Political Communication (ISSN 1058-4609) which was created as the successor to Political Communication and Persuasion in 1994 is a quarterly American scholarly journal that covers political communication topics.

It is published jointly by the American Political Science Association and the International Communication Association via Routledge.

The journal is described as being 'the preeminent journal in the study of media and politics.' [1]


The journal features cutting-edge theory-driven empirical research at the intersection of politics and communication. It addresses areas such as media and communications, political communication, politics and international relations and politics and the media.


In 1980 Political Communication and Persuasion was a journal founded by terrorologist Yonah Alexander. It was published by Crane Russak. Alongside this the the Politcal Communcation Division began in 1975 to publish a small annual journal called Political Communication Review (PCR).

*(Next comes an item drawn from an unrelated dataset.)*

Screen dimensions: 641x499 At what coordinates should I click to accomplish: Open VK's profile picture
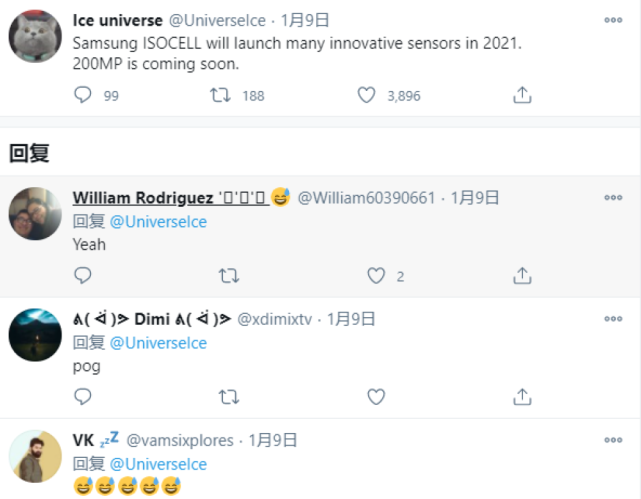[x=36, y=458]
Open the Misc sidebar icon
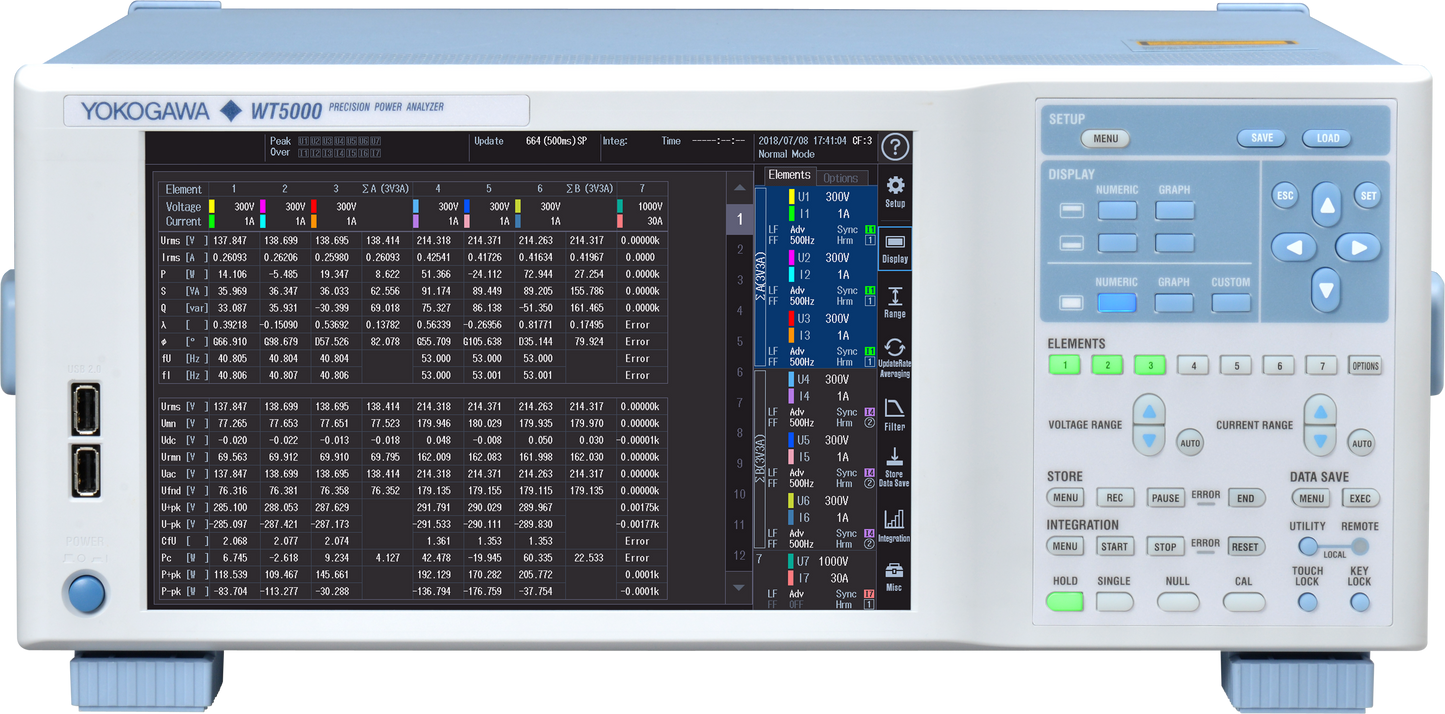This screenshot has height=714, width=1445. pyautogui.click(x=895, y=577)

In its early years it focused on 'providing members with bibliographic or review essays, book reviews, descriptions of non-print materials available to scholars, and current bibliographies of new publications in the growing discipline.' The journal continued to be published under the joint editorship of Keith R. Sanders and Lynda Lee Kaid until 1991 when it was succeeded by Political Communication. [2]

In 1991 the Political Communication Divisions of ICA and APSA agreed to co-sponsor a new journal, combining both the Political Communication and Persuasion journal and Political Communication Review to produce a new scholarly journal called Political Communication. [2]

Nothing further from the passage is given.